# I'm interested in VMware..plz help me with basics



## happita (Jul 22, 2013)

Ok, so I just got a job a few months ago at a data center doing infrastructure support. A one-year contract with intentions of hiring permanent after one-year which is a big foot in the door for me. However, after seeing how things are and talking to various extremely knowledgeable people, I think I want to take an interest in virtulization technology. I've seen some of the job postings on a bunch of different sites and the rate they are paying seems good enough for me to spend a good chunk of my time trying to learn the stuff. Besides doing the usual infrastructure work like rack/stack servers, cable runs, application monitoring, becoming mainframe friendly, etc... I also use the Symantec Netbackup Java Version 7.1 utility to monitor all the backups that run on the servers.
Ok, now that I'm done with that. Is there anyway to learn about let's say VMware or even Hyper-V on a very basic level? The company I work for is almost always behind in technology, I found that out from the guys here in my first week. I'm pretty much 100% clueless about what kind of info I need in order to achieve my aspiration of getting into virtulization. Where should I start?


----------



## Red_Machine (Jul 22, 2013)

I'd suggest starting simple.  Play around with Oracle VirtualBox or Microsoft's VirtualPC 2007 SP1, seeing as they're both free and easy to use.  Get ISO's of every OS you can find and experiment with setting them up, using the advanced integration features such as filesharing between host & guests, maybe look into writing scripts to set them up automagically.  My knowledge on them is fairly limited, but I've used them enough to know that they can be VERY useful in business environments.

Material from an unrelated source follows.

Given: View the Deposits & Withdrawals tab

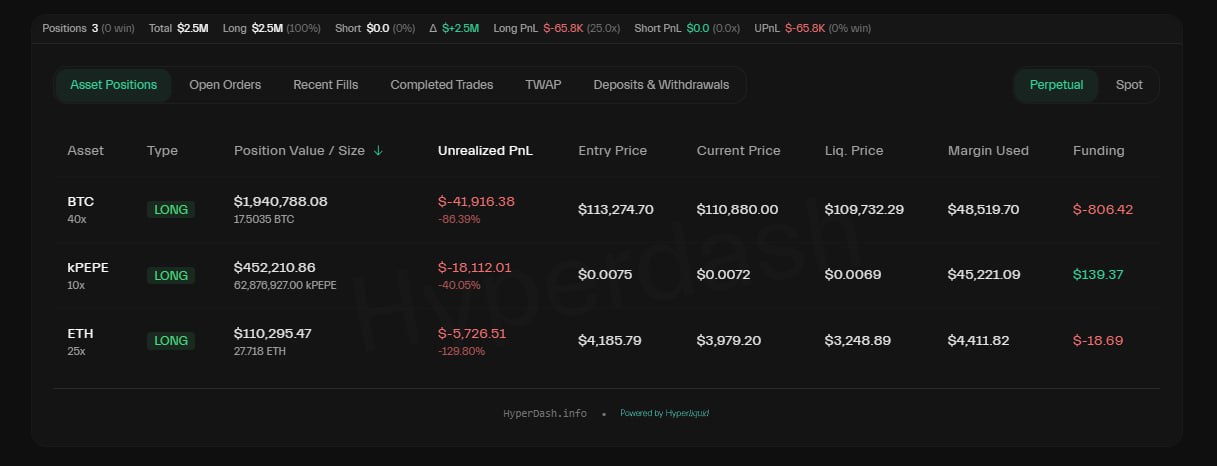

EDIT: You also might want to look into setting up a VM server that you can directly remote into VMs stored on it.  That's what ESX is all about, and essentially thinclients remote into a virtual desktop environment stored on a server.


----------



## Sasqui (Jul 22, 2013)

You could start with VMWare player (free):  https://my.vmware.com/web/vmware/free#desktop_end_user_computing/vmware_player/5_0

Problem is you need an OS image to run on it.  I used to have several but where I am now, none available to me.  Someone here might be able to help you, or Google "VMWare images".


----------



## Wrigleyvillain (Jul 22, 2013)

Sure. Get ESXi 5 free and run it on a second rig. I am using my old P55 box for this. Added an Intel NIC and an IBM M1015 (rebranded LSI) RAID card. Can get 180 Day free trials of Windows server too both to use as VMs and also try Hyper V if you install it bare metal.

"Desktop" virtualization options like VMWare player won't really teach you much.


----------



## THRiLL KiLL (Jul 22, 2013)

i would start with vsphere 5  or hyperv 2012 version.


vsphere 5.1 has much more system requirements and would require a chunk of change to get going.

You can pick up a dl360 g5 for a couple of hundred dollars. Dont bother with sas drives, do sata laptop drives  and that would be a good starting system for learning. 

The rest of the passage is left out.